Title: In-Database Analytics for NoSQL Key-Value Stores
Advisors: Bill Howe, Dan Suciu
Abstract: Key-value databases emphasize record-level read-write operations, relying on external infrastructure such as Spark or MapReduce to implement complex analytics (e.g., matrix math, relational joins, machine learning). The "external system" approach is expensive for small yet complex analytics, requiring long code paths to extract data from the database and prepare native data structures. In response, developers implement custom applications that push simple filters and sums into the database's scans in order to maximize in-database processing. We generalize this approach to provide native, in-database support for complex analytics and evaluate its performance relative to external systems.

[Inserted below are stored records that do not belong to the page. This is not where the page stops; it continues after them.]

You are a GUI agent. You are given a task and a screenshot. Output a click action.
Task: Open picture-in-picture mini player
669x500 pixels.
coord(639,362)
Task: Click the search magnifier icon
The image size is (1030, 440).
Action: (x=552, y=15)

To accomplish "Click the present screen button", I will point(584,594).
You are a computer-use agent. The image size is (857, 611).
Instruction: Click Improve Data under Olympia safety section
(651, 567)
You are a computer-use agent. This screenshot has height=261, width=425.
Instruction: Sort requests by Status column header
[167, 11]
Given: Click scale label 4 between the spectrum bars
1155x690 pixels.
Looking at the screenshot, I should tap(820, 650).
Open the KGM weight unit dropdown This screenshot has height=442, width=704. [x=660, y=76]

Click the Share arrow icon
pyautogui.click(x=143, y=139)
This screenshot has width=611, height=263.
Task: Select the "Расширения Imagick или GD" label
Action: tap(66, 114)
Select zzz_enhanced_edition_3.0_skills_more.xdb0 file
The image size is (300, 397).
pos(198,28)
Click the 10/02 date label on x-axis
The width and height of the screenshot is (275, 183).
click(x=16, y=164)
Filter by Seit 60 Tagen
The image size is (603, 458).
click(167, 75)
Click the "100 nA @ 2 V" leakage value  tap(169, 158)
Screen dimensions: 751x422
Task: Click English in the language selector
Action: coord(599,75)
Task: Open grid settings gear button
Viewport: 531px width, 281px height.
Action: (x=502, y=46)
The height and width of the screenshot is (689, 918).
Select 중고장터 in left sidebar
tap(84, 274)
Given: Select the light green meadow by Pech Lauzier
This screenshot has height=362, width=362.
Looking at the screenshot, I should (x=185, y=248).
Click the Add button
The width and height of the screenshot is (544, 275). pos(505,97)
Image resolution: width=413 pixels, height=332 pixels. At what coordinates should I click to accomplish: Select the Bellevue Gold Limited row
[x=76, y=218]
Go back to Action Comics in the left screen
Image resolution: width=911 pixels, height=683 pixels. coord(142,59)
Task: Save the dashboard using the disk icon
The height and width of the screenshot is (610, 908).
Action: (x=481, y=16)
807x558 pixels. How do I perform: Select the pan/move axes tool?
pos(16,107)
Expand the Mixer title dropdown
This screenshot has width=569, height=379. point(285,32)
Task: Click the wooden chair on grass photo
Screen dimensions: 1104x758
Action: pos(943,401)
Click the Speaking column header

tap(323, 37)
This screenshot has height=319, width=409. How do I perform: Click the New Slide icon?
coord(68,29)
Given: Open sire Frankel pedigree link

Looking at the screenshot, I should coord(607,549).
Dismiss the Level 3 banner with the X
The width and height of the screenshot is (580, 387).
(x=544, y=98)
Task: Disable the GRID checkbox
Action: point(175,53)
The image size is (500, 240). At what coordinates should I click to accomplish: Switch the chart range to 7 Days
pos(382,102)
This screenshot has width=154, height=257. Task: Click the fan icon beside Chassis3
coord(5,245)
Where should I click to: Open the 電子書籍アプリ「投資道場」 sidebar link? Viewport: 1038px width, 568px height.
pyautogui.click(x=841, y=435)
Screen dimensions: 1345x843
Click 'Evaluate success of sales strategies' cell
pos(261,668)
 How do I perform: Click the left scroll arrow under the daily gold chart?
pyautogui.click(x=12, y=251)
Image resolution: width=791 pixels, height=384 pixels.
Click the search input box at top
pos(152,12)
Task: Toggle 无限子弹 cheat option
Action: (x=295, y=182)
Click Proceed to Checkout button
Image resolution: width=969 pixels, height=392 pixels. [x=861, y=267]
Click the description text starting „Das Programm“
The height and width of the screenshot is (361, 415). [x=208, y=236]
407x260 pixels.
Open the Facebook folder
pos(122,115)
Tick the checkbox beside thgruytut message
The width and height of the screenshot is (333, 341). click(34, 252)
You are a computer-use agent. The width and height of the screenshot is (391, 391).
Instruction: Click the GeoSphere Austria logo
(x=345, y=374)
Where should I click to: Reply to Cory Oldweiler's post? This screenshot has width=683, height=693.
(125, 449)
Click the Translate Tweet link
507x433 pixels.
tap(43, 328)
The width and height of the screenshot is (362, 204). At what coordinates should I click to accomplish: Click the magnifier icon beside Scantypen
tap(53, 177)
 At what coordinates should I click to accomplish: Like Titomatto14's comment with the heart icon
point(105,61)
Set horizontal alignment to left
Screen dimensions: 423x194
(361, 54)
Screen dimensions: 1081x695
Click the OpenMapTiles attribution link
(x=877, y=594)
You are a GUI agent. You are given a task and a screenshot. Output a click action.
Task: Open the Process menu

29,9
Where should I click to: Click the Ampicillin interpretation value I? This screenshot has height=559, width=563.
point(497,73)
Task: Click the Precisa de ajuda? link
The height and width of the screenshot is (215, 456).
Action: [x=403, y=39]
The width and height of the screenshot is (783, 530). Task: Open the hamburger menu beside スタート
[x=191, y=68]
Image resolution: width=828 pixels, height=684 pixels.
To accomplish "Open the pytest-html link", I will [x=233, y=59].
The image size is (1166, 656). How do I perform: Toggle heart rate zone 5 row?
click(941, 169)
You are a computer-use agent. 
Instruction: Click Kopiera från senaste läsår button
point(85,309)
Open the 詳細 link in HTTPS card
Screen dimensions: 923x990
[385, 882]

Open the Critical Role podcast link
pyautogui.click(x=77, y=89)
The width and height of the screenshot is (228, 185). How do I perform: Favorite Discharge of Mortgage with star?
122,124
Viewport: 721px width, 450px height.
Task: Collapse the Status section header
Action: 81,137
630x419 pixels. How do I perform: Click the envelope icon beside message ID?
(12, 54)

To begin, we implement the Graphulo API for sparse matrix processing inside the scan-time iterators of the Apache Accumulo NoSQL database. We compare the performance of running queries in Graphulo vs. off-the-shelf MapReduce and two in-memory linear algebra libraries on several matrix algorithms. We find that memory requirements and I/O differences between in-database and external system approaches are key factors that determine when one outperforms the others.
Next, we implement relational algebra in Accumulo with the same approach. More so than sparse matrices, relations have many mappings onto key-values; it is important to design a good mapping since the key-value "physical schema" controls how data are grouped and partitioned and therefore the performance of ingest and queries. We cataloged a number of key-value design patterns used in practice and generalize them into a grammar of access paths that insulate applications from the details of data layout. We prototyped a query compiler that generates iterator code based on access paths and show how the compiler was used in a cybersecurity application.
Monday, December 5, 2016 - 11:00 to 12:30